*** RECORDS FOR THIS TASK

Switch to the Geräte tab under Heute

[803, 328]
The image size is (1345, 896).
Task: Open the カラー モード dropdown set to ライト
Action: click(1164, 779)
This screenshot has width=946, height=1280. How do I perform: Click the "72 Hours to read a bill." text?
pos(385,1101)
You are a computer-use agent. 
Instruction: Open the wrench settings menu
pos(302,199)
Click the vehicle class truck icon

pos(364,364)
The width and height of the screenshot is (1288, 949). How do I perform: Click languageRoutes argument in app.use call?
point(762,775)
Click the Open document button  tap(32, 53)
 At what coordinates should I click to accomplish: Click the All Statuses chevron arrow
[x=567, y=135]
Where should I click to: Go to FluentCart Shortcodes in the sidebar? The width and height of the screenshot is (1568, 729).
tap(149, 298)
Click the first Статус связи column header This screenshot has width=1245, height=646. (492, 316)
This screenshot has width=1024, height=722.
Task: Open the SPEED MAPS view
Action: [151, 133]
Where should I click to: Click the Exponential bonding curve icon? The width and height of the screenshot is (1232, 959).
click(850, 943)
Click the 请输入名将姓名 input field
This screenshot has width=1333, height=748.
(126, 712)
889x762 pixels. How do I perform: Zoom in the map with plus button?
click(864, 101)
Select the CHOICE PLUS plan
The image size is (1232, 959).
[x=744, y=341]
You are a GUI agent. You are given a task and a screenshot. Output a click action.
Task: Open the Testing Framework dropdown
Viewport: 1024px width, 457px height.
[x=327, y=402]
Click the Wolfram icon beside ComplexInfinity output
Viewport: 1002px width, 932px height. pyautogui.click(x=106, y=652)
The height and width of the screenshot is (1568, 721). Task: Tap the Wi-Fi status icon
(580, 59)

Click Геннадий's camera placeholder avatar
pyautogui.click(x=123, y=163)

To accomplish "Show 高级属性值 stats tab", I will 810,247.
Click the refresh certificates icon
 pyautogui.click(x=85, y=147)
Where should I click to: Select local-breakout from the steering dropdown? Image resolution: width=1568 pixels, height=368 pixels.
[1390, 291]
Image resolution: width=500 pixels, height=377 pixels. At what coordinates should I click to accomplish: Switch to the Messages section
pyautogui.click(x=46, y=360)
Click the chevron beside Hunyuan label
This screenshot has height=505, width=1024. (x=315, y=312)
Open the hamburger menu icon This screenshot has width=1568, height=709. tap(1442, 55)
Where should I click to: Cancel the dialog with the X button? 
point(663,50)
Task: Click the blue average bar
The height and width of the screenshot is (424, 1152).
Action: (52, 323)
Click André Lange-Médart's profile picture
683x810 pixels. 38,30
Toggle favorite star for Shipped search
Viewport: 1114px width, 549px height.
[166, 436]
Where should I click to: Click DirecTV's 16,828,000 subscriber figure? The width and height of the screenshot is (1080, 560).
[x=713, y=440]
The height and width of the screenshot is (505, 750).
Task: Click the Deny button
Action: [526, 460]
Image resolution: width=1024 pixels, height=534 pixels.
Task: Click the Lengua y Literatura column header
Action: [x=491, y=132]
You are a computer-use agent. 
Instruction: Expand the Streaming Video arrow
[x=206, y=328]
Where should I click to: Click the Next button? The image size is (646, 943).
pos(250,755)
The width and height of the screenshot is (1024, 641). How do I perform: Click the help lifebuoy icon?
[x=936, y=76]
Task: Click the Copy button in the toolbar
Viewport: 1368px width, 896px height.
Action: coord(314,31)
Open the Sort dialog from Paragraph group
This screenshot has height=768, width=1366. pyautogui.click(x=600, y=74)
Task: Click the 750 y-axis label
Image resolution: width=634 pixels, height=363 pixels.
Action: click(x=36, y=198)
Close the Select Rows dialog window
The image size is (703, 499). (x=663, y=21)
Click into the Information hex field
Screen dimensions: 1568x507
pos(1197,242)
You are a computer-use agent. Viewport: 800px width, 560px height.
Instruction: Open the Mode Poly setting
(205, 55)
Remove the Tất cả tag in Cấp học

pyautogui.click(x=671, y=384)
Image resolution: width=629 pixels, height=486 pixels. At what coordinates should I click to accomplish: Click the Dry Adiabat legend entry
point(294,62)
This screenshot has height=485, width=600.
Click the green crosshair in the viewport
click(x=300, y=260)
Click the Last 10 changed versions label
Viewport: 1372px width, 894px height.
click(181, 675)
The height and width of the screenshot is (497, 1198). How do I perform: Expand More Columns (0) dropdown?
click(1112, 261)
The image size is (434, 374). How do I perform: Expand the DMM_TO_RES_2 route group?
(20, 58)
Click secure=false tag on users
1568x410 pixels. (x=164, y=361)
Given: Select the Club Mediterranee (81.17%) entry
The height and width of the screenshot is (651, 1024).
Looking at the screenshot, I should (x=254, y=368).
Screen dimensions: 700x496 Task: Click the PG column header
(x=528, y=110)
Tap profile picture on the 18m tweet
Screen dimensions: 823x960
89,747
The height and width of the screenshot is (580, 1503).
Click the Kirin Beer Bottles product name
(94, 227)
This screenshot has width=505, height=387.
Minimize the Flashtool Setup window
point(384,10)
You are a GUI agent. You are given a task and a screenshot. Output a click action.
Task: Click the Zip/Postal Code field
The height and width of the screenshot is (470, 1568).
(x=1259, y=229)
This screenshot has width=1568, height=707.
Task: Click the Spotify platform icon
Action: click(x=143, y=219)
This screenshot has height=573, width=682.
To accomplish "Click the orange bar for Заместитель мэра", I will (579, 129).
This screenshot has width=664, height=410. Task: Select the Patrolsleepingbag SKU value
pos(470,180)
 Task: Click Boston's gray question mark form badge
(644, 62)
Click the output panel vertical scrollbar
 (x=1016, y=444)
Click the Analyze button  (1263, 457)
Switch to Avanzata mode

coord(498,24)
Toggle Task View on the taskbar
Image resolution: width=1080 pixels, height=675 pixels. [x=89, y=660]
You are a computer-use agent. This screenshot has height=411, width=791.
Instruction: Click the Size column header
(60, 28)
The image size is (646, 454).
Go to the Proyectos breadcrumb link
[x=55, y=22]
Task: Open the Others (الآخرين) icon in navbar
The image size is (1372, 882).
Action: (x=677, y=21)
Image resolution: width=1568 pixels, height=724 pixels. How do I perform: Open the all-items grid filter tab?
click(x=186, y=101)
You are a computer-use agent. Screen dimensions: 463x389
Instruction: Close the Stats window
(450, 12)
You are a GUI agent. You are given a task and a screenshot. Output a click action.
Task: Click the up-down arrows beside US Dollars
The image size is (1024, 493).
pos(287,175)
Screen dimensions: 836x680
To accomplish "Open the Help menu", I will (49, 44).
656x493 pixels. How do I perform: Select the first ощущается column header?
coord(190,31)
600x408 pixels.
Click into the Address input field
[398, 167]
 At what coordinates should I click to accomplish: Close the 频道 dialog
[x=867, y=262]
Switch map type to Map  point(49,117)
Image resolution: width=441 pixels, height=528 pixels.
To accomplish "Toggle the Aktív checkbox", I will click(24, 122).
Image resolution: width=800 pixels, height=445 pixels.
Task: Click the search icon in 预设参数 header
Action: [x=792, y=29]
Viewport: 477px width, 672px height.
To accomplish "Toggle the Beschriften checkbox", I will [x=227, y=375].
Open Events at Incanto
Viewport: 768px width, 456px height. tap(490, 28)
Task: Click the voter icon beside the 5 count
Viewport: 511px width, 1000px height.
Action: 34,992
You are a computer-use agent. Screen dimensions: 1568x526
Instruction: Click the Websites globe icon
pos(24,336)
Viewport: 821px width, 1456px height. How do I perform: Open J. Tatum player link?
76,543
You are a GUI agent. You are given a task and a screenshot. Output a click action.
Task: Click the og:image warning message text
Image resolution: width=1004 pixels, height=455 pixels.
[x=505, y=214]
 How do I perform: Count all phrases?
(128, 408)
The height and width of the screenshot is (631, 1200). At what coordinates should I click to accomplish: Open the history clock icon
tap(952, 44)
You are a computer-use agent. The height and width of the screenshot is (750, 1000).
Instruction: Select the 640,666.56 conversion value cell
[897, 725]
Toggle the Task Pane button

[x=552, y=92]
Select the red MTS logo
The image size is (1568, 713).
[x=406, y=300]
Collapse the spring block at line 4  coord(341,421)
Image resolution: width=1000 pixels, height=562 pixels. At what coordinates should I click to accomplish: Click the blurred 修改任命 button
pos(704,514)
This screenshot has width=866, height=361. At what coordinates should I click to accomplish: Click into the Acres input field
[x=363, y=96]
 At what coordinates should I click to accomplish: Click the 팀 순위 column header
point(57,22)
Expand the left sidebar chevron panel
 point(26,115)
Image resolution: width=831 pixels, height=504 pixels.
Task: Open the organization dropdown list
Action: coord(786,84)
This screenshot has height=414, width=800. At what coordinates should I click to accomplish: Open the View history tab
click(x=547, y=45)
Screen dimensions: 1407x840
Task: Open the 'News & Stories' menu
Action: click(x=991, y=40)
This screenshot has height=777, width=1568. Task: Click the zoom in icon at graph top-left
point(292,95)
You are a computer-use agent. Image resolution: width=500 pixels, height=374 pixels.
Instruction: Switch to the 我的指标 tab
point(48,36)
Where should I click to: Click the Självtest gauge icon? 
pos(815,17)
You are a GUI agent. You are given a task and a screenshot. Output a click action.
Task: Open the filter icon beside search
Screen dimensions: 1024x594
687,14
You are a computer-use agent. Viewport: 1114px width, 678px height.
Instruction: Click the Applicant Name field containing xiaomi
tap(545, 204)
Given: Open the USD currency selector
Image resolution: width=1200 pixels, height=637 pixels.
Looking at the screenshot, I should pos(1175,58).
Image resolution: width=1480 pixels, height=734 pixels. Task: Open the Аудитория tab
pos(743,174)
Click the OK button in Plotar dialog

******

▸ **WHAT TO DO**: Retype exactly the lines above, from the one with "Click into the Address input field" through the one with "Viewport: 477px width, 672px height.", inclusive.

▸ **RESULT**:
Click into the Address input field
[398, 167]
 At what coordinates should I click to accomplish: Close the 频道 dialog
[x=867, y=262]
Switch map type to Map  point(49,117)
Image resolution: width=441 pixels, height=528 pixels.
To accomplish "Toggle the Aktív checkbox", I will click(24, 122).
Image resolution: width=800 pixels, height=445 pixels.
Task: Click the search icon in 预设参数 header
Action: [x=792, y=29]
Viewport: 477px width, 672px height.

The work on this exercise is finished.